Au moins deux anciens officiers algériens, Mohammed Samraoui et Abdelkader Tigha, défendent depuis leurs exils respectifs la thèse qui fait de Djamel Zitouni, ancien vendeur de poulets arrivé à la tête du GIA fin 1994, un agent à la solde du gouvernement d’Alger. Dans son livre Chronique des années de sang (Denoël), publié en 2003, le colonel Samraoui affirme que «la responsabilité des services secrets algériens est totalement engagée dans l’assassinat des moines trappistes». Il rappelle notamment que «les moines étaient connus et respectés dans la région de Médéa; ils apportaient régulièrement de l’aide aux islamistes qui avaient rejoint le maquis». Il a aussi précisé que «le 25 décembre 1993, un émir local du GIA, Sayah Attia, s’était rendu au monastère et avait scellé un aman (sorte de pacte d’honneur dans la religion musulmane) avec les moines: en échange de leur soutien – nourriture, médicaments, envoi de médecin pour soigner les blessés… –, il garantissait leur sécurité». Pour l’ancien agent secret algérien, aujourd’hui exilé en Allemagne, les moines étaient devenus «une cible pour les généraux». 

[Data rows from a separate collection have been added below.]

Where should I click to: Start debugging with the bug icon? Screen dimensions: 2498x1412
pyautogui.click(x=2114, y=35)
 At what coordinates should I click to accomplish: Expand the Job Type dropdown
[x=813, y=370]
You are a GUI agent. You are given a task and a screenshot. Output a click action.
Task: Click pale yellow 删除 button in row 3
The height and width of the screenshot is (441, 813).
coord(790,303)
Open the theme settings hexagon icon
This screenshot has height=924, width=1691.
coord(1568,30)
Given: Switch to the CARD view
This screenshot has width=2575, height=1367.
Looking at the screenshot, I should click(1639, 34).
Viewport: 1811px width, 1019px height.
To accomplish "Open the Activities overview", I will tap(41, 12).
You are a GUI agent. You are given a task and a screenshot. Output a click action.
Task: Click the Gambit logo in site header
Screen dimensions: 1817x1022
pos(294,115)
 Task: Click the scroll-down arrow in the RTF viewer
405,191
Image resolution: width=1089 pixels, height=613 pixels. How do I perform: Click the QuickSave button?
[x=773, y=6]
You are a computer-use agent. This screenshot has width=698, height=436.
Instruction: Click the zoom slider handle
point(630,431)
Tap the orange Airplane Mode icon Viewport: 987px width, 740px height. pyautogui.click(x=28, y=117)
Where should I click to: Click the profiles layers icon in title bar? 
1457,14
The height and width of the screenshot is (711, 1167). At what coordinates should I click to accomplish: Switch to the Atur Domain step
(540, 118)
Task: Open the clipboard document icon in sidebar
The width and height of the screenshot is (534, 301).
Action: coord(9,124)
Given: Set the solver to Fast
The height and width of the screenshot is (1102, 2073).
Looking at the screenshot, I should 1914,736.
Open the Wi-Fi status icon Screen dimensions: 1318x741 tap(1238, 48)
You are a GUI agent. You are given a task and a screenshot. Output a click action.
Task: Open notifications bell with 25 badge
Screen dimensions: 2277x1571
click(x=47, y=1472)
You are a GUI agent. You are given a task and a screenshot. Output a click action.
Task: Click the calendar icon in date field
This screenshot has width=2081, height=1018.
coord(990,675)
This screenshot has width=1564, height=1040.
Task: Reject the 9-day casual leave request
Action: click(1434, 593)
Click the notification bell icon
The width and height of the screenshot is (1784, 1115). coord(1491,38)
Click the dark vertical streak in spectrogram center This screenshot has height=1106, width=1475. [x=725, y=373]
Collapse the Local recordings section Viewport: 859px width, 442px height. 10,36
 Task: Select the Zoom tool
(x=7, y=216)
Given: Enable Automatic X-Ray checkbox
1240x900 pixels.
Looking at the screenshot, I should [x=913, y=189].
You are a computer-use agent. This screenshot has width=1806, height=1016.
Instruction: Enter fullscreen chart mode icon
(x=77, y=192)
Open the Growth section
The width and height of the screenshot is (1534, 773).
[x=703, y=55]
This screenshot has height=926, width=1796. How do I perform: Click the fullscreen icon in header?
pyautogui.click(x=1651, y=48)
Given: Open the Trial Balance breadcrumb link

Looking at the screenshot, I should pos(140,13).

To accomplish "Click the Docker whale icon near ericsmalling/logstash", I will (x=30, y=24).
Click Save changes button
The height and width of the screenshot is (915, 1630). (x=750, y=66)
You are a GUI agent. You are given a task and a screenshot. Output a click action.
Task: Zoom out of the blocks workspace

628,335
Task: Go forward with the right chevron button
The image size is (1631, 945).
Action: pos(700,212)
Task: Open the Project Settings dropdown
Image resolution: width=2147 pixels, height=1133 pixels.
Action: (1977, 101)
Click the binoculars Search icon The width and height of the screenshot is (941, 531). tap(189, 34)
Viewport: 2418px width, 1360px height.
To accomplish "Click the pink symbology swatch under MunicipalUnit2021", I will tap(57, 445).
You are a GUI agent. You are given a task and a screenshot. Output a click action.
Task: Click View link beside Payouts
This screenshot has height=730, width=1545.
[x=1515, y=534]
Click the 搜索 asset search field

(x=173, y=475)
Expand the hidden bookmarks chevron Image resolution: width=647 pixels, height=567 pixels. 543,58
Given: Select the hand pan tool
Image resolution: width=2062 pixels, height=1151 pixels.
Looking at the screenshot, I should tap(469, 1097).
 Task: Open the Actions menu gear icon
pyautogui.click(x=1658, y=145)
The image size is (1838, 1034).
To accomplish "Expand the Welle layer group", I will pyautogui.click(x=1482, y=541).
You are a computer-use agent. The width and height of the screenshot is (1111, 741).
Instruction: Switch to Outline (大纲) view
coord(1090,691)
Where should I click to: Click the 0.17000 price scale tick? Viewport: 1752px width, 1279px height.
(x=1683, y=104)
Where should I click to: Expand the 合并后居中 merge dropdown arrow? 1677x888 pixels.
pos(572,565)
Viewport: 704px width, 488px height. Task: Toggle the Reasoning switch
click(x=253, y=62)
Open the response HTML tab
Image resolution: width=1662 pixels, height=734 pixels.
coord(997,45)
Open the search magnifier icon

Les révélations d’un ancien agent secret 

Le même argument est développé depuis près de dix ans par un autre ancien militaire algérien, Abdelkader Tigha, qui a affirmé en 2002 au quotidien Libération, alors qu’il était emprisonné à Bangkok – il est aujourd’hui libre –, que les sept moines ont été enlevés sur ordre d’Alger par le Département du renseignement et de la sécurité (DRS, les services secrets). Comme le colonel Samraoui, Abdelkader Tigha affirme en juin 2008, dans son livre Contre-espionnage algérien (Nouveau Monde éditions), que «ce qui dérangeait» l’armée algérienne n’était pas que les moines «restent là-haut, mais qu’ils soignent les blessés des groupes terroristes, qu’ils donnent asile et qu’ils offrent l’hospitalité».

Au journaliste de Libération qui l’avait rencontré en prison, Abdelkader Tigha avait surtout assuré dès 2002 que le bras droit de Djamel Zitouni, un certain Mouloud Azzout, officiellement «terroriste du GIA», a passé la nuit du 24 au 25 mars 1996 à la caserne du Centre territorial de recherche et d’investigation (CTRI) de Blida. C’est-à-dire vingt-quatre heures avant l’enlèvement des moines, dans la nuit du 26 au 27. Selon les déclarations de Tigha, deux fourgons ont quitté le CTRI de Blida le 26 mars 1996. «On croyait à une arrestation de terroristes. C’était malheureusement les sept moines qui venaient d’être kidnappés», a-t-il assuré, ajoutant que Mouloud Azzout les a interrogés sur place. Les religieux français auraient ensuite été emmenés sur les hauteurs de Blida au poste de commandement de Djamel Zitouni, au lieu-dit Tala Acha. Il n’aurait alors nullement été question de les tuer mais de leur «faire peur». Les moines auraient finalement été livrés à un certain Abou Mosaâb, le chef des groupes armés de la zone Blida-Bougara-Sidi Moussa-Baraki, malgré les réticences de Zitouni et Azzout. «Ils ont dû céder quand les lieutenants des GIA ont soutenu cette demande », selon Tigha. «Une guerre des chefs dont les moines vont faire les frais », écrit-il dans son livre de juin 2008. C’est donc en compagnie du groupe d’Abou Mosaâb que les sept Français auraient été tués, par erreur, par l’armée algérienne, à en croire les déclarations du général Buchwalter. Djamel Zitouni, devenu « gênant pour ses maîtres », selon les mots de Mohammed Samraoui, a quant à lui été éliminé en juillet 1996, un mois après l’enterrement des moines de Tibéhirine.

Commentaires

  1. baraka dit :

    Je soupçonne que ce juge Trévidic est bien manipulé comme il faut par les services de Sarkozy. J’ai hâte de voir la suite et la fin de ce dossier des moines en instruction.